# Drayton Manor



## gewatts (Jul 24, 2009)

We went to Drayton Manor yesterday armed with a DLA letter expecting to be able to get a disabled wristband for Katie (as we did at Alton Towers not long ago) . We were told that she could only have one if she had mobility problems or was autistic. Diabetes did not count. We explained that she couldn't wait in a long queue in case of a hypo and also because she's on the loo all the time but they still said NO. Weren't very impressed. Luckily it wasn't too busy so there weren't any huge queues.

Does anyone know any other Theme Parks apart from Alton Towers where you can get a disabled wristband for diabetics?


----------



## sofaraway (Jul 24, 2009)

That is a shame that it happened, I would have thought the DLA letter would be enough, maybe a letter from DSN would also be helpful?
You might find this thread helpful it has some info regarding theme parks. i know Adrienne is involved in fighting for diabetes childrens rights.

http://www.diabetessupport.co.uk/boards/showthread.php?t=2820&highlight=chessington

(i have moved to general board)


----------



## SacredHeart (Jul 24, 2009)

Thorpe park does them.


----------



## Caroline (Jul 24, 2009)

It is a shame one jobs worth spoils everyones fun. I hope you are able to sort something out and enjoy the rest of the summer.


----------



## Urbansoulpie (Jul 24, 2009)

*I don't mean any offence and I'm not having a go.....*but do you really think being a diabetic is really an entitlement to have special treatment/classed as a disability at theme parks?

Diabetics should always carry food, so wouldn't have a problem in queueing up for a long period of time and everyone needs the loo sometime.

Also I think if I had been given 'special treatment' when going to a theme park with all my friends as a teenager, I would have felt even more different to them (i.e. in having to do injections/BG tests/eat regualrly etc).

I'm sorry, please don't take offence. I just don;t understand the reasons.


----------



## sofaraway (Jul 24, 2009)

urban, we have had this discussion recently (got a bit heated) and there were a few of us that weren't really clear or understand why people with diabetes needed a special pass, but from the parents of kids with diabetes I was able to understand why it is needed particulary for kids. 

We are all entitled to our views and discusison and debate is healthy


----------



## Northerner (Jul 24, 2009)

Hi, Urbansoulpie, yes, we have had this debate before (if you follow the link above from sofaraway). There are special considerations for smaller children, I believe. It's not as thought they were going to be inundated with diabetic children - there are, what, 25,000 in the country as a whole, not all of them young enough to be given special consideration. So I think it would be better if some concession could be given.

p.s. you couldn't have paid me to go to a theme park as a kid - I hated the places!


----------



## sasha1 (Jul 24, 2009)

gewatts said:


> We went to Drayton Manor yesterday armed with a DLA letter expecting to be able to get a disabled wristband for Katie (as we did at Alton Towers not long ago) . We were told that she could only have one if she had mobility problems or was autistic. Diabetes did not count. We explained that she couldn't wait in a long queue in case of a hypo and also because she's on the loo all the time but they still said NO. Weren't very impressed. Luckily it wasn't too busy so there weren't any huge queues.

▸ **Data excerpt**

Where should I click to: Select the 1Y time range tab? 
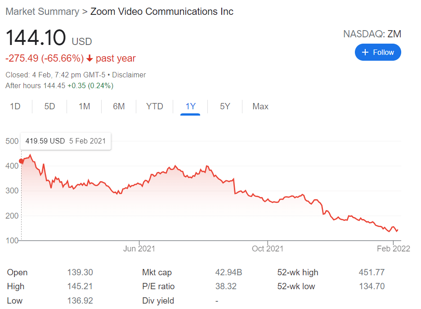pyautogui.click(x=190, y=107)
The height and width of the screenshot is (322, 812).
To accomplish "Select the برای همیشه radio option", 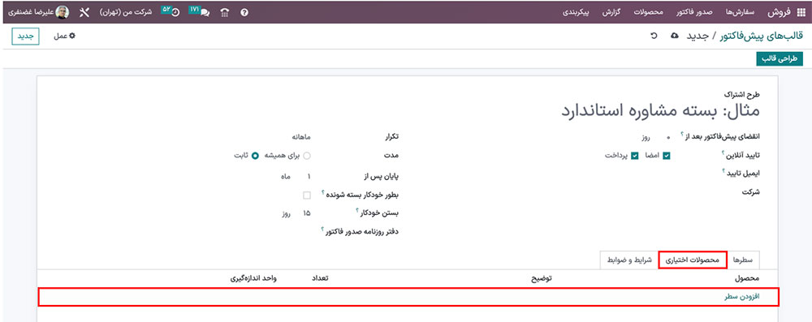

▸ **Assigned task A**
Answer these questions about the Drayton Manor thread, one line each:
(i) At which theme park had Katie been given a disabled wristband not long before?
(ii) Which theme park does SacredHeart say gives them out?
(iii) About how many diabetic children does Northerner say there are in the country?
▸ **Assigned task B**
Name every user who posted in the Drayton Manor thread, listing each name once.

▸ **Response area A**
(i) Alton Towers
(ii) Thorpe Park
(iii) 25,000

▸ **Response area B**
gewatts
sofaraway
SacredHeart
Caroline
Urbansoulpie
Northerner
sasha1